New Zealand Journal of Ecology (1999) 23(2): 267- 273

Poisoning mammalian pests can have unintended consequences for future control: Two case studies

Research Article
G. J. Hickling 1
R. J. Henderson 2
M. C. C. Thomas 1
  1. Soil, Plant and Ecological Science Division, P.O. Box 84, Lincoln University, Canterbury, New Zealand
  2. Landcare Research, P.O. Box 69, Lincoln, Canterbury, New Zealand

Vertebrate pest control operations using toxic baits can have unintended consequences for nontarget species. some of which may themselves be pests. Learned avoidance behaviour (termed 'aversion') can be induced by sublethal dosing, which can arise when species with high and low susceptibilities to a toxin co- exist in the same area.
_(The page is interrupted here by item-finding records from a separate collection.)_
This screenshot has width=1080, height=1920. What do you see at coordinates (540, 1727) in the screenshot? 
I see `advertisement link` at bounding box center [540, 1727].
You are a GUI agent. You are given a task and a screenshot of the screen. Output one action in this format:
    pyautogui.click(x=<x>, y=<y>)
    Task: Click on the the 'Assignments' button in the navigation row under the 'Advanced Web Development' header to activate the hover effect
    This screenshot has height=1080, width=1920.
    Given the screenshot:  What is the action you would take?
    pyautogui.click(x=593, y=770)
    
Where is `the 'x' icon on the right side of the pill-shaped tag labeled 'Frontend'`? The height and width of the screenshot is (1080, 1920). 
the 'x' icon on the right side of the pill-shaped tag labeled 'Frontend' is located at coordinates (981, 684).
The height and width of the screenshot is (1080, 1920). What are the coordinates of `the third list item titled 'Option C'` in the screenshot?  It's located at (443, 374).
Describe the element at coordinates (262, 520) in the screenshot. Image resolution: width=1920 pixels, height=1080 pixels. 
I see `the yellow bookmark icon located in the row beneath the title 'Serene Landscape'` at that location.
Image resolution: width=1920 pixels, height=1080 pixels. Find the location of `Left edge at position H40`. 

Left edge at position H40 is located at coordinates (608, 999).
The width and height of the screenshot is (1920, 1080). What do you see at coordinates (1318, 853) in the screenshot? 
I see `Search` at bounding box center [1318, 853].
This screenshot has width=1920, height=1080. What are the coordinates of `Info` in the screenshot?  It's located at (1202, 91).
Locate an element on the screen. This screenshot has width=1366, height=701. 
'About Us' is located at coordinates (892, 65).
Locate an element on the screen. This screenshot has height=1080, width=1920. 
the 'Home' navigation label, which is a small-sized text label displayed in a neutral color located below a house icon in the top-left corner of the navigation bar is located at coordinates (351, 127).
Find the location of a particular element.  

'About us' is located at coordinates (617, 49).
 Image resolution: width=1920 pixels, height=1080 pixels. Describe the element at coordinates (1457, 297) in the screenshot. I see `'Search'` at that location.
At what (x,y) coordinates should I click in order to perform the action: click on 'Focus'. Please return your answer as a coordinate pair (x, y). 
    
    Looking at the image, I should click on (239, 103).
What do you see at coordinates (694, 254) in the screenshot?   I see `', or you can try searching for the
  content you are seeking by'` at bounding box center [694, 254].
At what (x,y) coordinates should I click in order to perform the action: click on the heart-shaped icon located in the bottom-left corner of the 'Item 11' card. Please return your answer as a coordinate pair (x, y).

In such cases the less-susceptible species (e.g., possums Trichosurus vulpecula) may be sublethally poisoned by control work targeting the more- susceptible species (e.g., rabbits Oryctolagus cuniculus). A case study of rabbit control on North Canterbury farmland is presented to demonstrate this effect. When control is being rePeated at frequent intervals, it is prudent to vary the control methods used. Nevertheless, aversion induced by the use of one toxic bait (e.g., cyanide paste) can in some situations 'generalise' so that the efficacy of control using other toxins (e.g., 1080 and cholecalciferol in cereal baits) is also compromised. A case study of initial and follow-up possum control in four discrete areas of Canterbury forest provides an example of this problem. The implications of these findings for future pest management in New Zealand are discussed.